Job 1: Turn the records from the line with "Describe the element at coordinates (396, 125)" up to and including the line with "coordinates (652, 707)." into a numbered list, leaving out any blank lines.

Selected passage:
***

The president has warned that mail-in voting could lead to the “greatest election disaster in history” and has attacked states like California and Nevada for embracing the practice.

Mr Trump claimed he planned to sue the state of Nevada over a “late night coup” in which lawmakers passed legislation allowing the state to send mail-in ballots to all registered Nevada voters.

In an interview with Axios, Mr Trump warned that mail-in voting could mean the presidential election won’t be decided by the end of the election day, and that it could take “weeks” to determine who won. He claimed “lots of things can happen” if the election isn’t decided by the end of election night.

“The 2020 Election will be totally rigged if Mail-In Voting is allowed to take place, & everyone knows it,” he tweeted in July.

The president even suggested that he would issue an executive order to try to stop mail-in voting, a move that would be counter to decades of Republican efforts to maintain states’ rights to maintain their own election methods.

Mr Trump – as well as members of his family and staff – have voted by mail themselves through the use of absentee ballots.

***

Study material:
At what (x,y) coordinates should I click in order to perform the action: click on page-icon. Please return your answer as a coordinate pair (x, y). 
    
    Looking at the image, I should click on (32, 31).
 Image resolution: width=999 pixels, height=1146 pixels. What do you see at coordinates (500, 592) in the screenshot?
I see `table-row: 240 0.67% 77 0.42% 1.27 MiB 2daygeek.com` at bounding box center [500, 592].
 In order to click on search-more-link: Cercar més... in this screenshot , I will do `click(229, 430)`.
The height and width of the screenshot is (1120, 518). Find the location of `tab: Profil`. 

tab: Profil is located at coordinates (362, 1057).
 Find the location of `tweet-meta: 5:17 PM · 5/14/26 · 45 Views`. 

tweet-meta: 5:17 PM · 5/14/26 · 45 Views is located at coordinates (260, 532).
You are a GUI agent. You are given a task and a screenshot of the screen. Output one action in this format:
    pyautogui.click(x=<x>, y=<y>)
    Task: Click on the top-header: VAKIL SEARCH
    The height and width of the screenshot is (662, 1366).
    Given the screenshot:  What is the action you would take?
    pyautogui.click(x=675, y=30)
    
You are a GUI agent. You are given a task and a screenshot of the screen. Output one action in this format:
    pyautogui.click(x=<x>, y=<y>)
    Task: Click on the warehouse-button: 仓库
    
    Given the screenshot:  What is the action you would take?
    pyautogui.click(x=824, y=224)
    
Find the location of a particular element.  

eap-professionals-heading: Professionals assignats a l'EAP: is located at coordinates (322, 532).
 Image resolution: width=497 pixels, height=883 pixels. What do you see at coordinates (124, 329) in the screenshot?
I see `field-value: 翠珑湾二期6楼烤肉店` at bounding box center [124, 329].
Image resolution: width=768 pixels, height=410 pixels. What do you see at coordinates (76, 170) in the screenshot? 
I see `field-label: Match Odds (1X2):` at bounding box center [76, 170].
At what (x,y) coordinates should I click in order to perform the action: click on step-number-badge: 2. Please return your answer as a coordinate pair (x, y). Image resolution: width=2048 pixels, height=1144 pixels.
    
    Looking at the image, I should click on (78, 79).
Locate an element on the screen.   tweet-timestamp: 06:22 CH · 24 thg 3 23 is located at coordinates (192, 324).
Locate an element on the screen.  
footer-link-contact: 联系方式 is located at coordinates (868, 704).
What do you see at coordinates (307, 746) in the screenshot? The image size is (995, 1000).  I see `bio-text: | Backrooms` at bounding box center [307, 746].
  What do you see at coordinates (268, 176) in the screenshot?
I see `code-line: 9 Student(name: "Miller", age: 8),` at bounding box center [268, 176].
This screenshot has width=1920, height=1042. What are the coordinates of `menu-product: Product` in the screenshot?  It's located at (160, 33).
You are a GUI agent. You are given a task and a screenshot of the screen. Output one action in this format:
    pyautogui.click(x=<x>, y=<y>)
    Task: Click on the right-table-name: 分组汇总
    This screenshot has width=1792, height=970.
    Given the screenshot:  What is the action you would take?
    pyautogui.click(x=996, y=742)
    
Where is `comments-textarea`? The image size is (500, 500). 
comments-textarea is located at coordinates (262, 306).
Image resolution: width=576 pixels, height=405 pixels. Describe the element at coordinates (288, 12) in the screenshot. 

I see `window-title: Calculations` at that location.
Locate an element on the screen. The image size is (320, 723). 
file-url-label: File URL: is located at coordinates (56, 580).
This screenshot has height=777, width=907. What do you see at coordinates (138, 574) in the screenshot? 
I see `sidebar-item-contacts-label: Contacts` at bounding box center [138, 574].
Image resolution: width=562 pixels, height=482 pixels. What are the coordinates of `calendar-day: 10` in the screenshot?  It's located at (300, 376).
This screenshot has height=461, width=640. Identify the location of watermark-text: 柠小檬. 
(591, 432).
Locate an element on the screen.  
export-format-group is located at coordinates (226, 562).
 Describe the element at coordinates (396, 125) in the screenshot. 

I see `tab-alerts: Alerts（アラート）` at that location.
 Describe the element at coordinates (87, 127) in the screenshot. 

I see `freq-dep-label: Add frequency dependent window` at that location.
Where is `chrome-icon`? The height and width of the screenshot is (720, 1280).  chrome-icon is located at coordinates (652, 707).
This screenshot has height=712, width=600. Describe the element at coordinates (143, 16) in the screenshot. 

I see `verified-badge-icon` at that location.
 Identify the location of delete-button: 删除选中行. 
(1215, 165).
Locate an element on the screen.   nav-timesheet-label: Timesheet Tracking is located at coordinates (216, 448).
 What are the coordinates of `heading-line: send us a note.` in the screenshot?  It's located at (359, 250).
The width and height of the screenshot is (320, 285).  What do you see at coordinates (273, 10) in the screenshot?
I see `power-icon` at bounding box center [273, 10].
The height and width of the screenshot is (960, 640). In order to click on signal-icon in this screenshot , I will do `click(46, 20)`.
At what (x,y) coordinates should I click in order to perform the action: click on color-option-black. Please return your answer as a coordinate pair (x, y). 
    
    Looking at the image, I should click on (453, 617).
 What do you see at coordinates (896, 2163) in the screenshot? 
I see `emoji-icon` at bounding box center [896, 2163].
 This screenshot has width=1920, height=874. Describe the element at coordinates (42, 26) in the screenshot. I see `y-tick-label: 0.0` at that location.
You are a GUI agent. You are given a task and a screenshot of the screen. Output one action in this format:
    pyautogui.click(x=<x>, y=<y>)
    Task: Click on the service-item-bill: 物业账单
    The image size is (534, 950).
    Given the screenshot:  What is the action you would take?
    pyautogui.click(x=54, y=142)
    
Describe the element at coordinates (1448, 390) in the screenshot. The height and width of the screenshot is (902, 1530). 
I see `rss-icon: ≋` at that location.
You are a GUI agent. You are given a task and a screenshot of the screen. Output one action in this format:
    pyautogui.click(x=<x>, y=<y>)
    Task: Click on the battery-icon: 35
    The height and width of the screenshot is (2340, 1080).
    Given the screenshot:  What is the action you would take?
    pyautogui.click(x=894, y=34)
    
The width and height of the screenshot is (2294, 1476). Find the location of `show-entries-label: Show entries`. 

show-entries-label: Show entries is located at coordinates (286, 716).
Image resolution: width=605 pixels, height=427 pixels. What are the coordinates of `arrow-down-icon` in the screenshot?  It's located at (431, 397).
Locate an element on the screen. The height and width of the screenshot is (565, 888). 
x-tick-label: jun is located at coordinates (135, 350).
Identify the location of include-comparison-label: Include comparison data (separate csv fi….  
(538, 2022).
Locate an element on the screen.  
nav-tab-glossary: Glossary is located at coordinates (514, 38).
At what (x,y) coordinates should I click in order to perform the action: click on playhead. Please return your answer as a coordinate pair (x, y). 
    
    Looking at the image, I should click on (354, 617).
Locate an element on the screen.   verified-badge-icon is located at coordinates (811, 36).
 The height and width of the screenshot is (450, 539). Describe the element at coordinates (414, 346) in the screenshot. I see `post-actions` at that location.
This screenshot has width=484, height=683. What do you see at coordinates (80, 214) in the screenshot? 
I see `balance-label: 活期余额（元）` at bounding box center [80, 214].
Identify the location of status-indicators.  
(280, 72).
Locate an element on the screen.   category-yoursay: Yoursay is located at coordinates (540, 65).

***

Job 2: Set down the passage on mail-in voting word for word, from "Mr Trump claimed" up to and including "tweeted in July.".

Output 1:
1.  Describe the element at coordinates (396, 125) in the screenshot. 
2. I see `tab-alerts: Alerts（アラート）` at that location.
3.  Describe the element at coordinates (87, 127) in the screenshot. 
4. I see `freq-dep-label: Add frequency dependent window` at that location.
5. Where is `chrome-icon`? The height and width of the screenshot is (720, 1280).  chrome-icon is located at coordinates (652, 707).

Output 2:
Mr Trump claimed he planned to sue the state of Nevada over a “late night coup” in which lawmakers passed legislation allowing the state to send mail-in ballots to all registered Nevada voters.

In an interview with Axios, Mr Trump warned that mail-in voting could mean the presidential election won’t be decided by the end of the election day, and that it could take “weeks” to determine who won. He claimed “lots of things can happen” if the election isn’t decided by the end of election night.

“The 2020 Election will be totally rigged if Mail-In Voting is allowed to take place, & everyone knows it,” he tweeted in July.